A few things worth noting about this skeleton:

GstBase.BaseTransform is the right base class for an in-place filter — one that receives a buffer, modifies it by attaching metadata, and passes it downstream. We override do_transform_ip rather than do_transform because we’re not allocating a new output buffer.

__gstmetadata__ and __gsttemplates__ are not optional. GStreamer won’t register the element without them. The caps string video/x-raw(memory:NVMM) tells GStreamer this element works with NVIDIA memory, which is essential for staying on-GPU in a DeepStream pipeline.
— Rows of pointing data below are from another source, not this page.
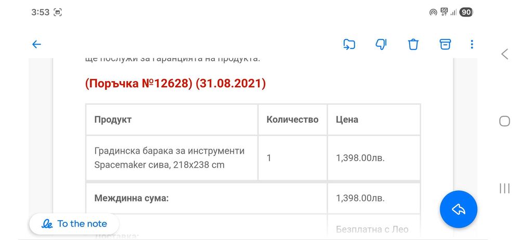The height and width of the screenshot is (240, 520).
Task: Tap the red order heading №12628
Action: 175,84
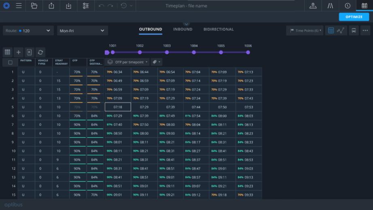Switch to the line graph view

(341, 30)
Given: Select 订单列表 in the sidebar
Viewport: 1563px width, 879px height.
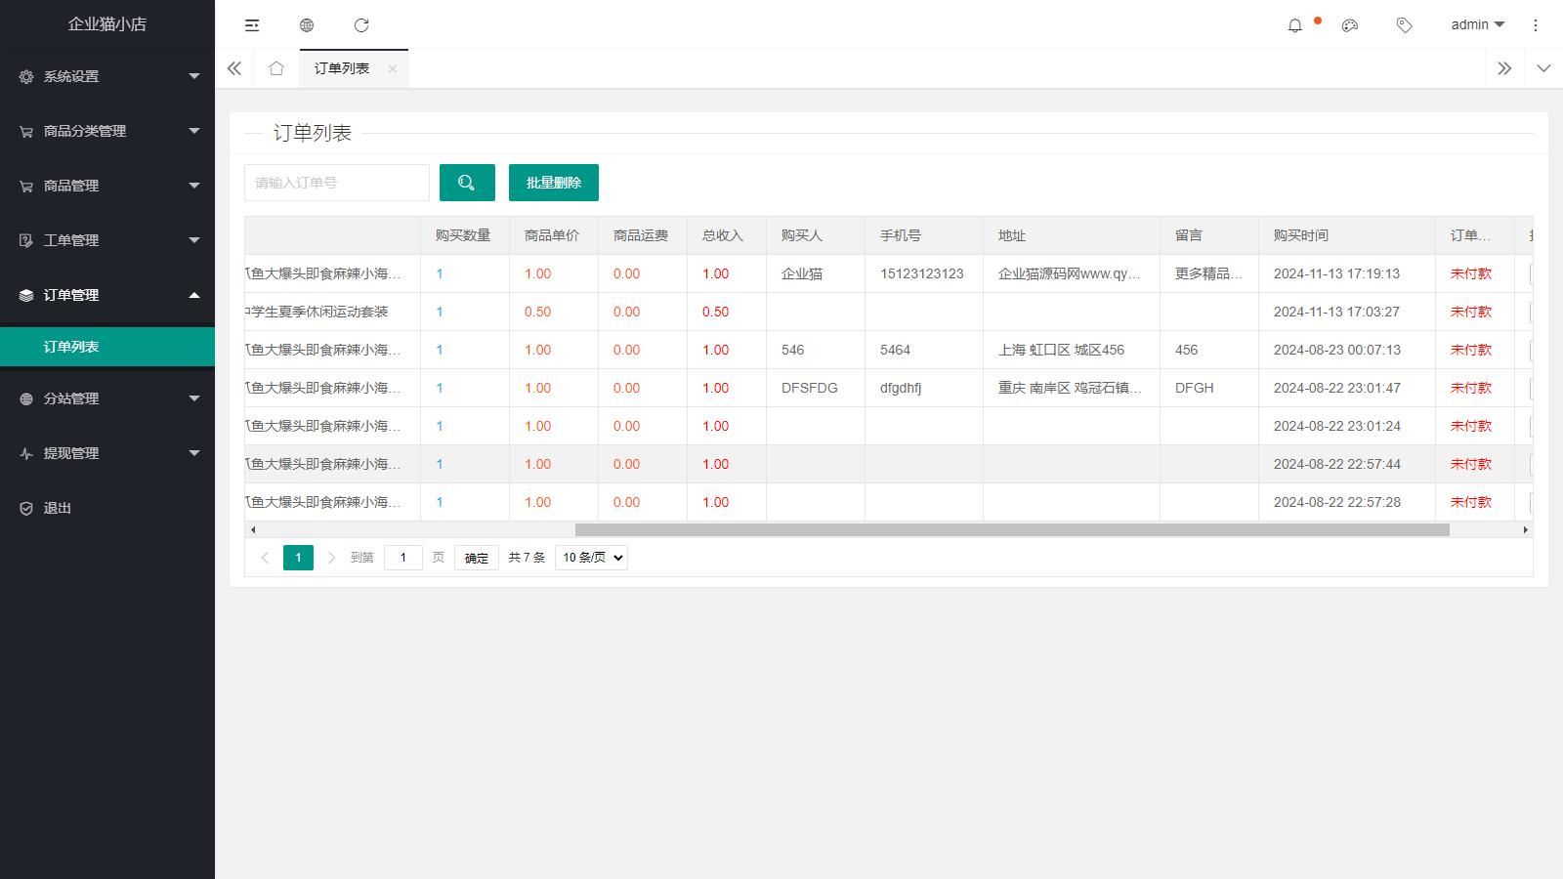Looking at the screenshot, I should tap(71, 347).
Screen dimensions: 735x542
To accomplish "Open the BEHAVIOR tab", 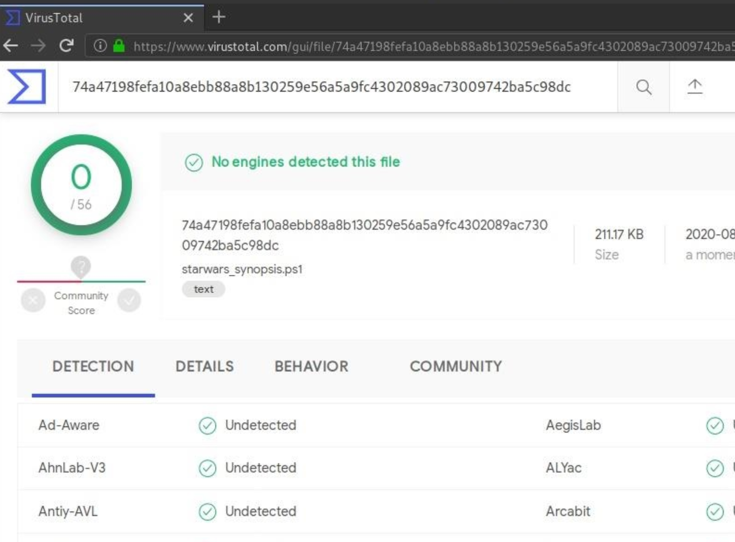I will [x=311, y=366].
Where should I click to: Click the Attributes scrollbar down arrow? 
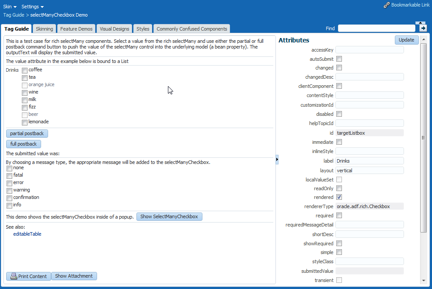(423, 281)
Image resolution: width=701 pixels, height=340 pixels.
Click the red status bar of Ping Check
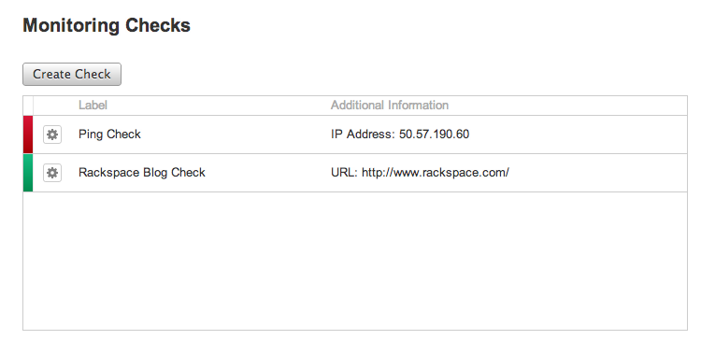(28, 135)
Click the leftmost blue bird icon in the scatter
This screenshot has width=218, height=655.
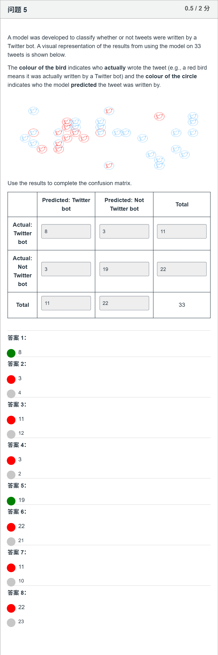25,138
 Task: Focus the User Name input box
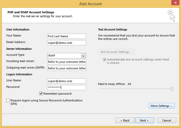pos(66,81)
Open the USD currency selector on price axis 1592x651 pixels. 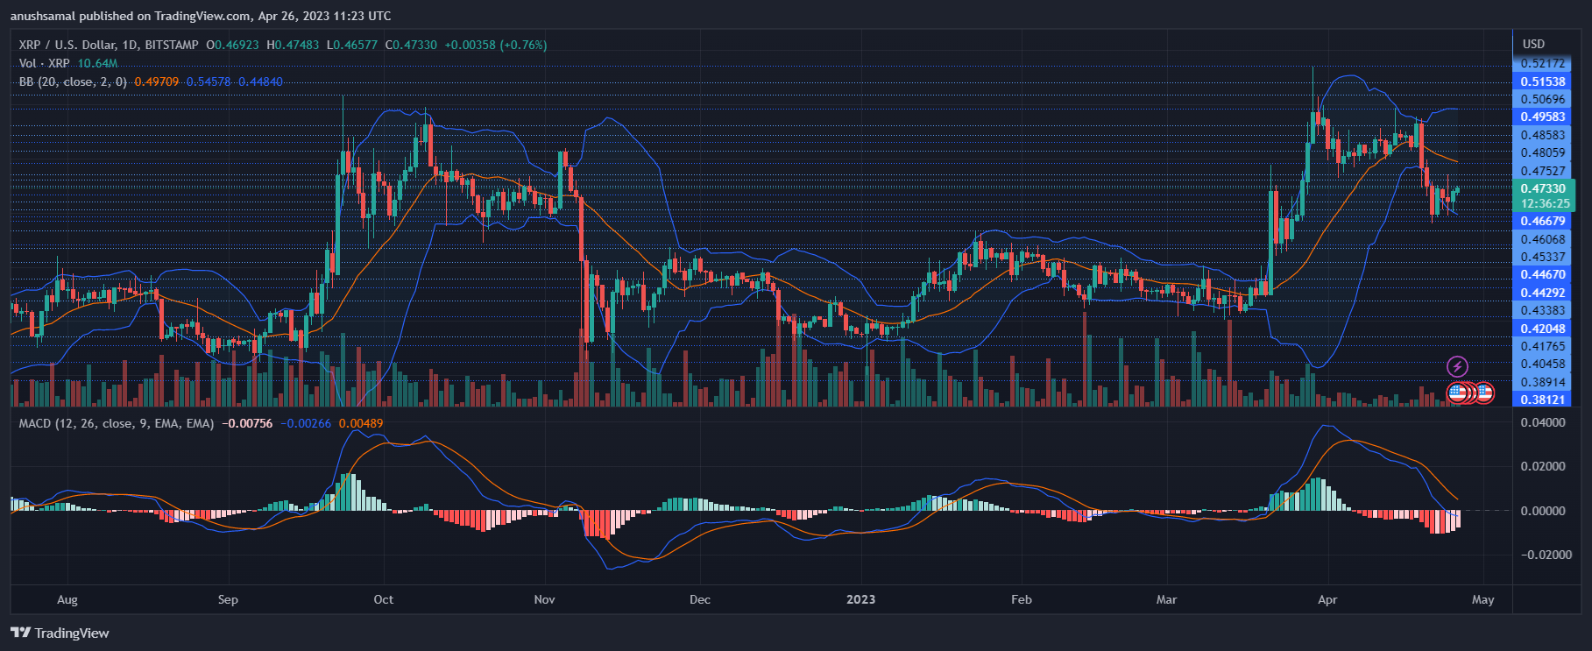coord(1533,44)
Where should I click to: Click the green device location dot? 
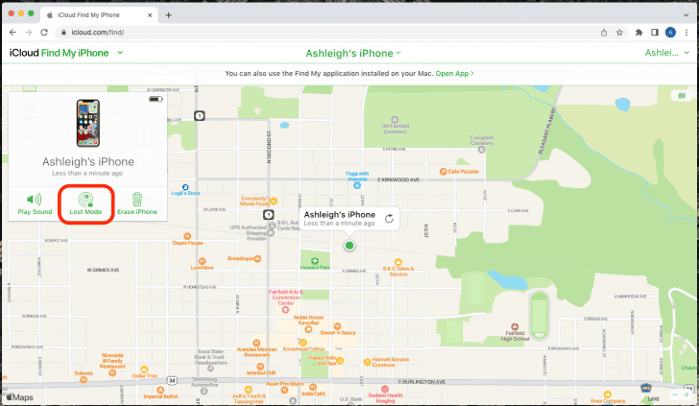click(x=350, y=246)
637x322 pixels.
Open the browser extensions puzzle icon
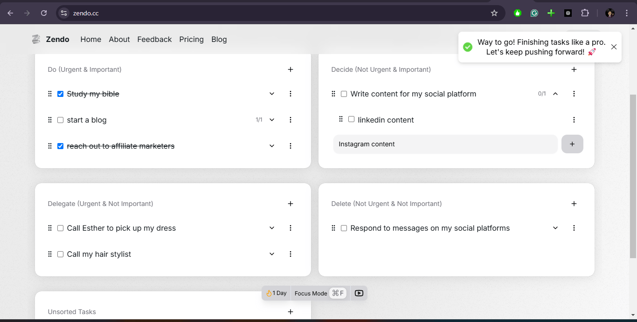[585, 13]
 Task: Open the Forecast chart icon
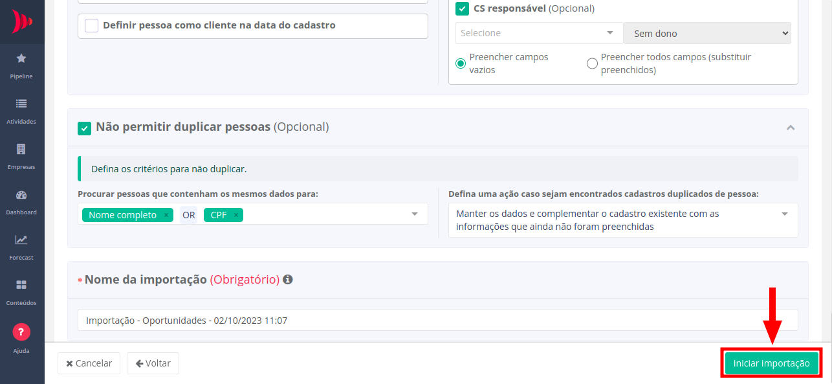21,240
__gproperties__ exposes model-engine and confidence-threshold as first-class GStreamer properties, which means you can set them from a gst-launch command line or from Python pipeline code without touching the source.

The final two lines are required for registration: GObject.type_register registers the class with the GObject type system, and __gstelementfactory__ tells GStreamer the element name, rank, and class to instantiate. Without both, the plugin file will be found but the element will not be available for use in a pipeline.